**Stated exercise**. Pick out every line in the records that contains the word "Image", matching case exactly, and copy each of those lines.

[START Record excerpts]

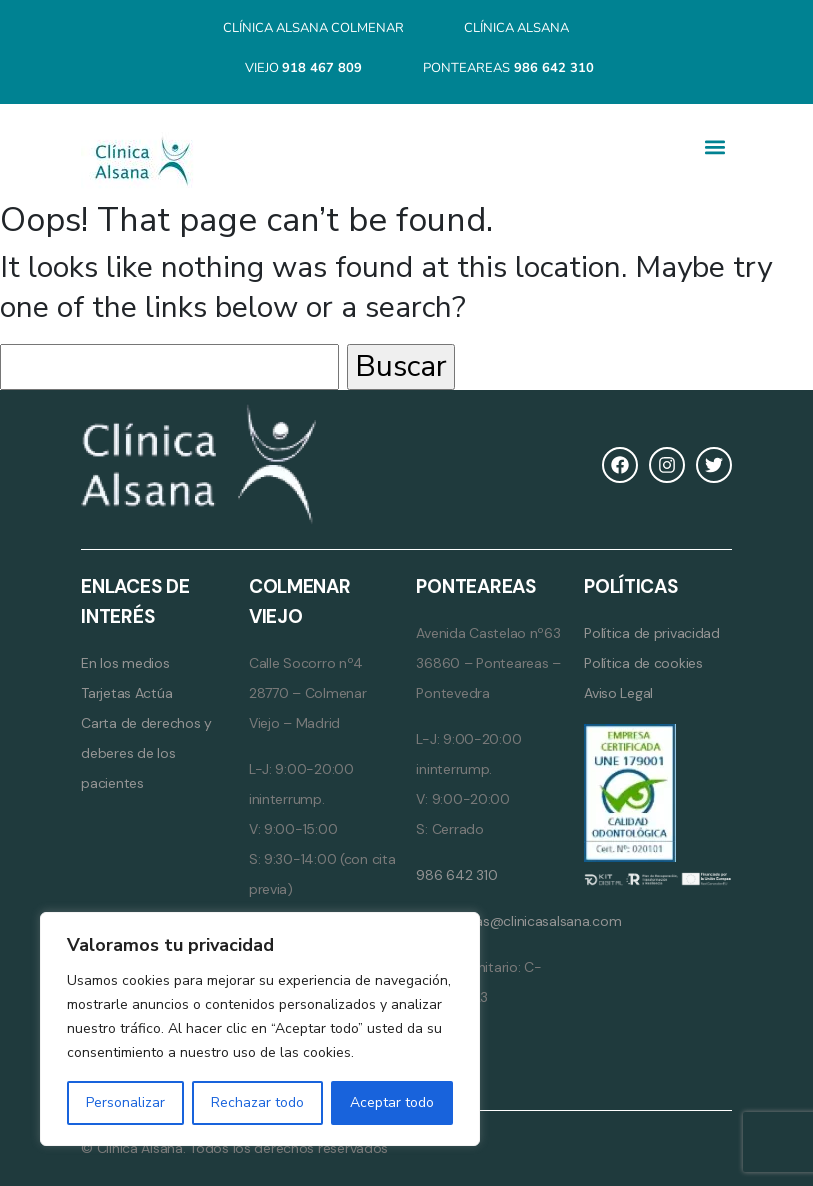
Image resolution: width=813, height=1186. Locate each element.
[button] (715, 146)
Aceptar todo (392, 1102)
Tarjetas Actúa (126, 693)
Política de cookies (643, 663)
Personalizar (125, 1102)
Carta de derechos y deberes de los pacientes (146, 753)
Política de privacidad (652, 633)
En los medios (125, 663)
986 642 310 (456, 875)
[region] (260, 1029)
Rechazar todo (257, 1102)
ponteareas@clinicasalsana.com (518, 921)
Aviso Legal (618, 693)
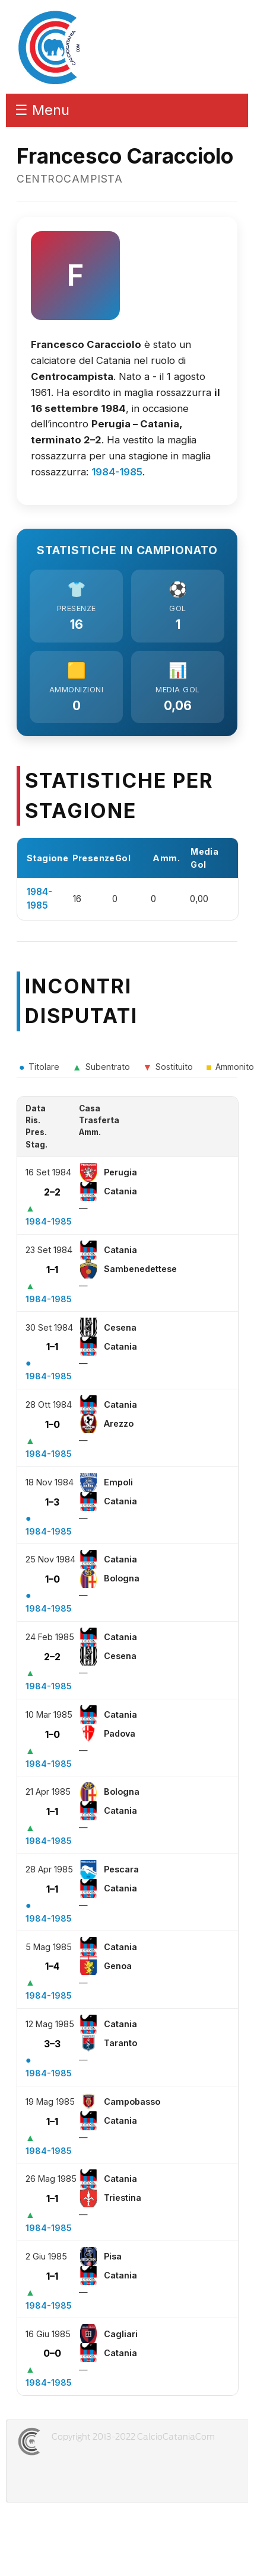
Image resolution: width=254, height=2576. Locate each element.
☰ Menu (42, 110)
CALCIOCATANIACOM (72, 2441)
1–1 (52, 1270)
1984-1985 (116, 472)
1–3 (52, 1502)
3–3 (52, 2044)
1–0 (52, 1424)
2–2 (52, 1192)
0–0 (52, 2353)
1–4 (52, 1966)
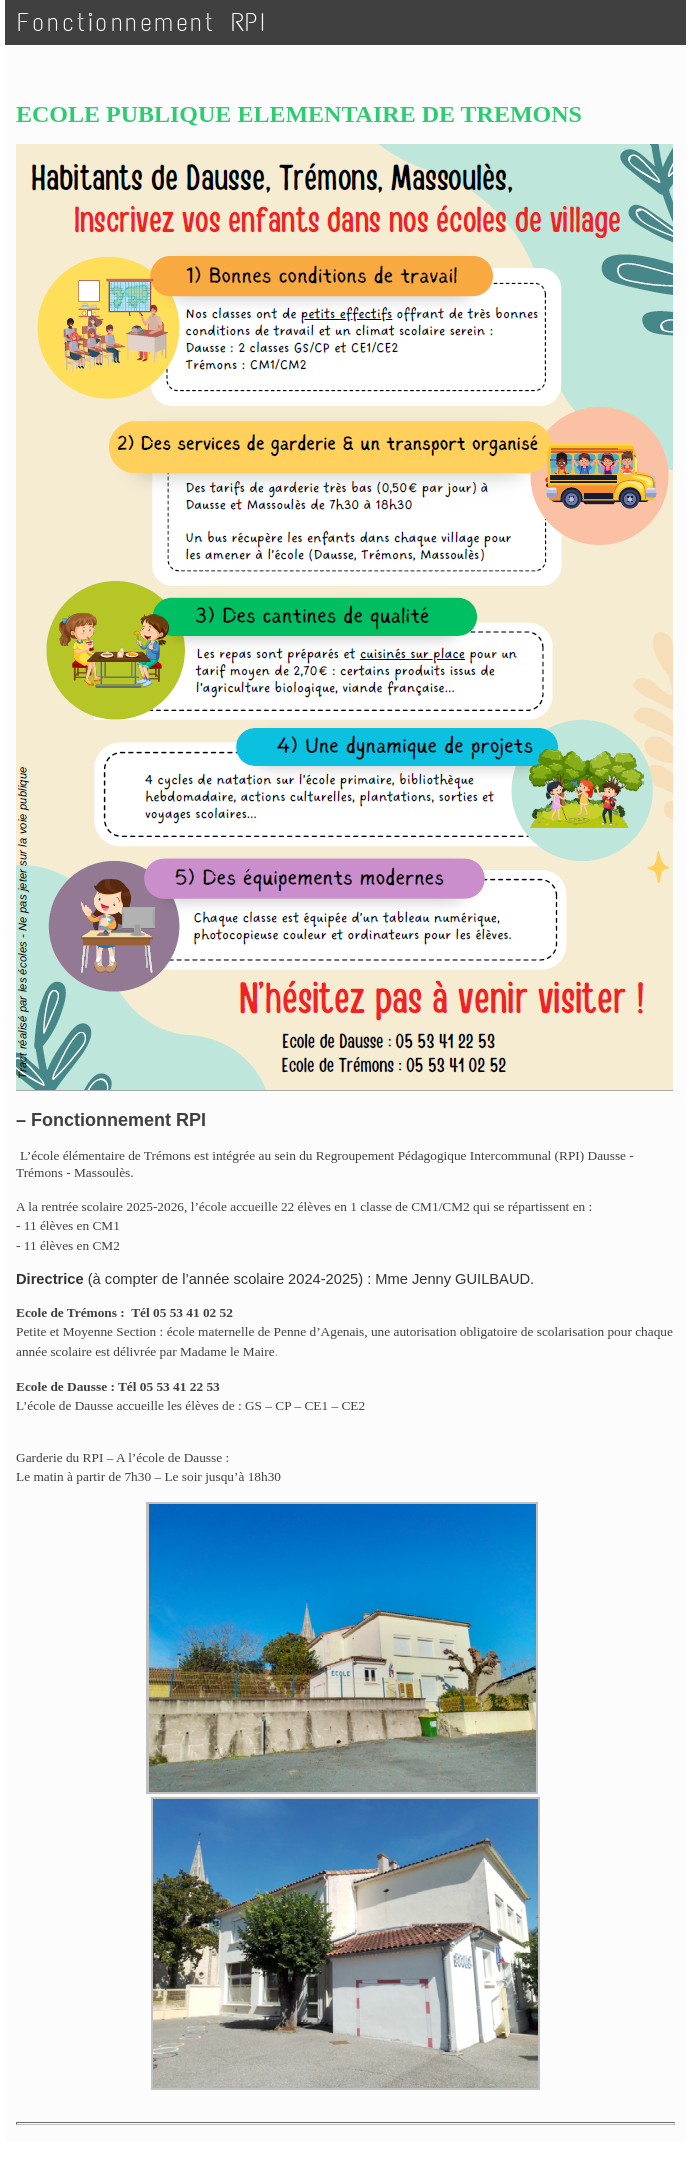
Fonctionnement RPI (142, 22)
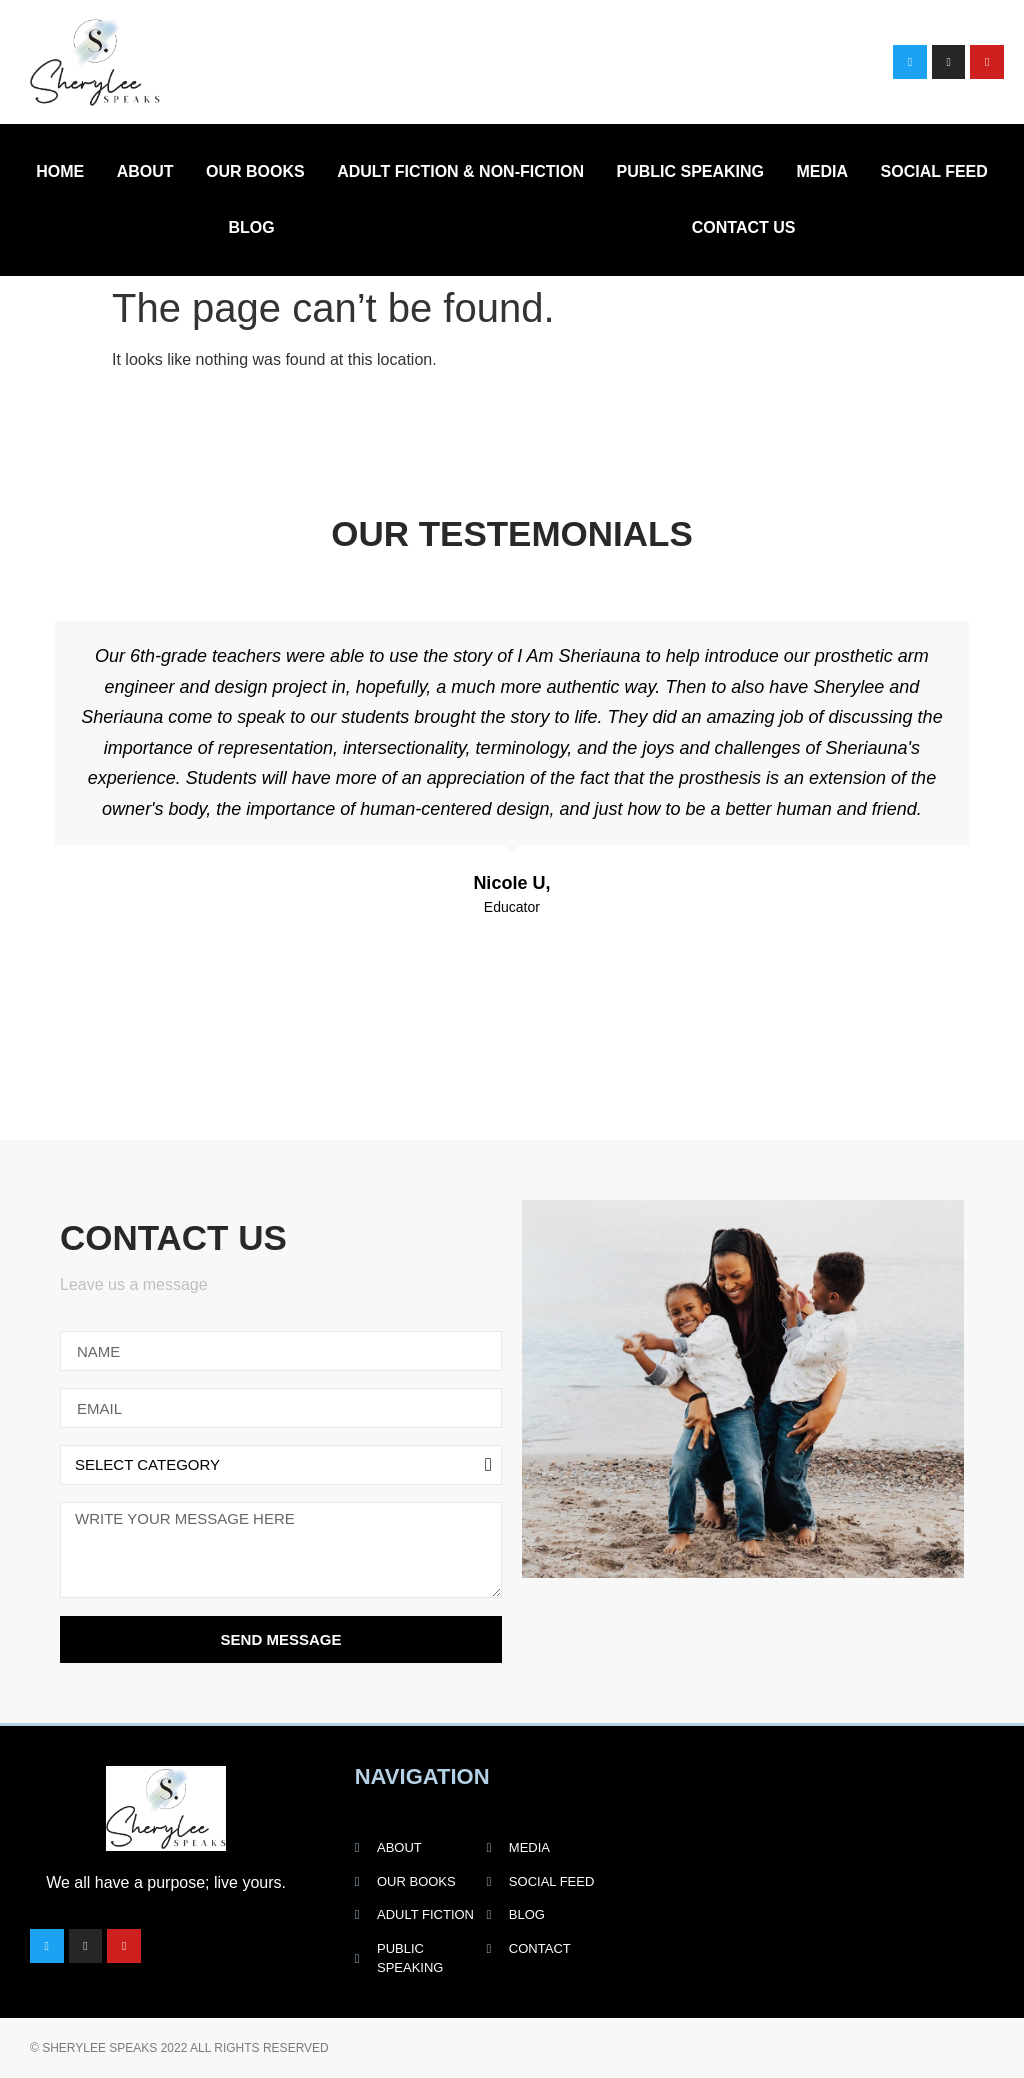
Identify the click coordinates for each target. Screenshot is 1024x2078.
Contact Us (744, 227)
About (145, 171)
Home (60, 171)
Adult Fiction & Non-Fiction (460, 171)
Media (823, 171)
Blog (252, 227)
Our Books (255, 171)
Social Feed (934, 171)
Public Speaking (690, 171)
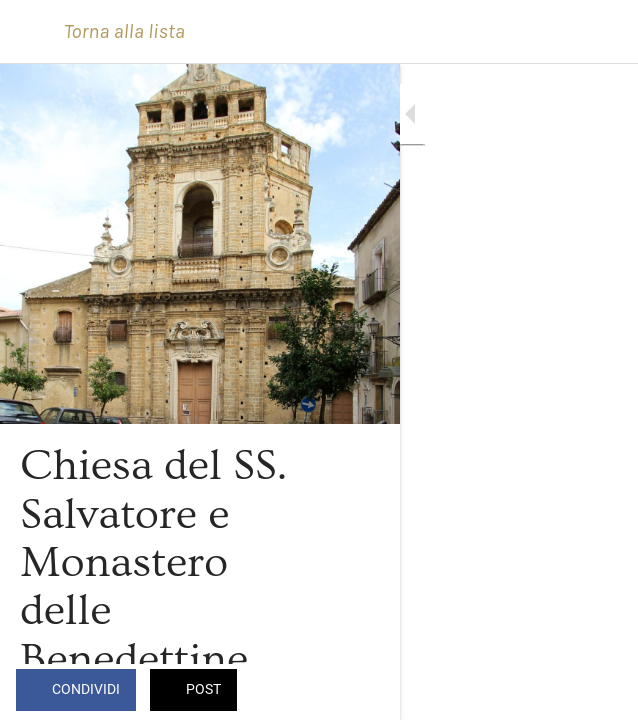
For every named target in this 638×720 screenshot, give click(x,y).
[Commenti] (598, 692)
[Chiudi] (32, 32)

[END Record excerpts]

**Solution to this problem**.
Image resolution: width=813, height=1186. Locate each element.
Image resolution: width=254, height=2576. Locate each element.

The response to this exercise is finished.